Second, the Supreme Court reasoned that extending Section 1782 to cover nongovernmental arbitrations would provide greater access to discovery in foreign arbitration than in domestic arbitration, which is limited by the Federal Arbitration Act . While the act only allows the arbitration panel (not the parties) to request discovery, Section 1782 permits any interested person to petition for approval to propound discovery requests.
Accordingly, the Supreme Court found that a consistent interpretation of the scope of discovery in arbitration proceedings should permit only "governmental" bodies to request discovery from U.S. parties to arbitration. Otherwise, the authority granted during foreign or international arbitration would exceed that granted during domestic arbitration.
Third, the Supreme Court held that organizations are governmental if they receive their authority from a foreign nation (or multiple nations). Thus, the private arbitrators in the ZF Automotive and AlixPartners cases did not qualify as foreign or international tribunals under Section 1782, but the decision does not foreclose the possibility that government-sponsored arbitration proceedings could qualify.
The ZF Automotive decision recognizes that comity is not a legal obligation, but rather the respect afforded
to the laws of foreign nations in the hope that those foreign nations will provide mutual respect for domestic laws.
And Aerospatiale allows litigants to ignore Hague Convention procedures entirely when a U.S. court has jurisdiction over a party subject to discovery.
However, Aerospatiale provides the guidelines to prevent U.S. courts from permitting discovery that would damage comity — such as allowing discovery under the federal rules that would be unavailable or impermissible under the laws of the jurisdiction where the material was sought.
But ZF Automotive elucidates that foreign, private arbitration does not implicate comity considerations. So, U.S. courts do not need to consider the arbitration laws of the foreign, controlling jurisdiction — a consideration that is critical in Aerospatiale.

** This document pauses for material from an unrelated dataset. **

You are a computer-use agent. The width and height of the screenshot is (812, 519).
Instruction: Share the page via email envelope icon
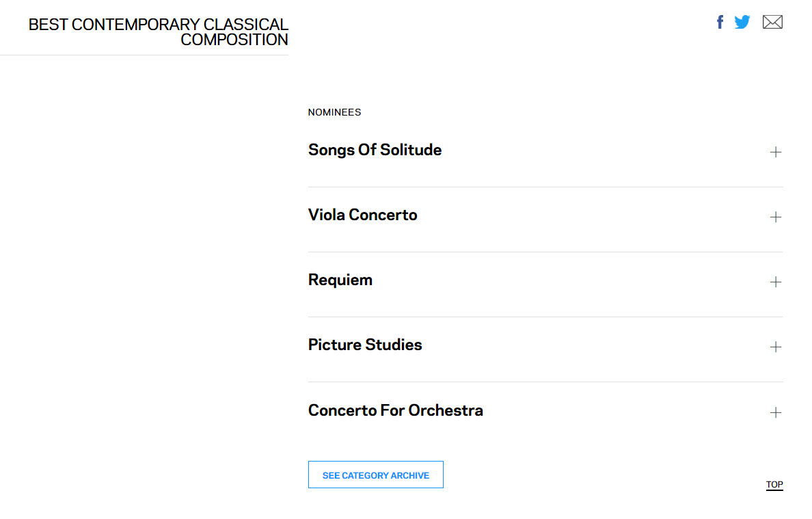772,22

Another concern of the court in ZF Automotive was that foreign arbitrators would enjoy broader access to discovery than their domestic counterparts who are subject to the discovery restrictions of the FAA.

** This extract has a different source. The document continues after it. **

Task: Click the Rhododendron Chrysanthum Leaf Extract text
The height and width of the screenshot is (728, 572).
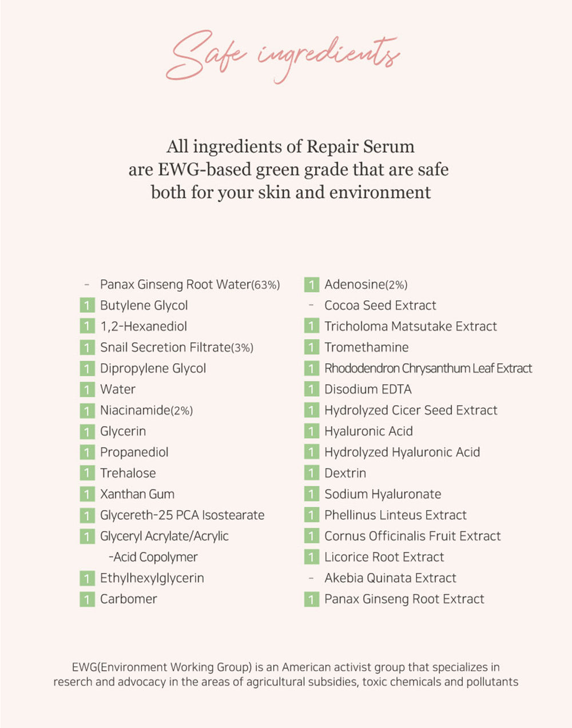Action: [x=428, y=369]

In contrast, discovery in foreign countries is often less permissive than in the U.S., reducing the likelihood that U.S. entities subject to foreign litigation would be faced with broader discovery than in U.S. court. And as foreign, private arbitrations are not characterized as tribunals under § 1782, the holding of Aerospatiale is unlikely to subject U.S. citizens to discovery requests from foreign arbitrations that would have been unavailable in domestic arbitrations.
Ultimately, ZF Automotive forecloses using U.S.-style discovery in foreign arbitration.
This limitation reduces the possibility that a U.S. entity involved in foreign arbitration could be subject to one-sided U.S. discovery.
However, arbitrations involving foreign governments may still qualify as proceedings in international tribunals under Section 1782, if the arbitrators are given authority by a foreign government or multiple governments.
 See Societe Nationale Industrielle Aerospatiale v. United States Dist. Court for S. Dist. , 482 U.S. 522, n. 28.
 Ann Ryan Robertson & Scott L. Friedman, Coming to America: The Use of 28 U.S.C. § 172, 25 J. Arb. Studies 3 at 59 (August 2015).
 U.S. companies may be subject to foreign litigation more than in the past due to the advent of the EU patent court and worldwide rise of SEP litigation.
Therefore, U.S. entities, or foreign entities with U.S. operations or affiliates, should be wary of agreeing to arbitration provisions that could open them up to one-sided U.S. discovery.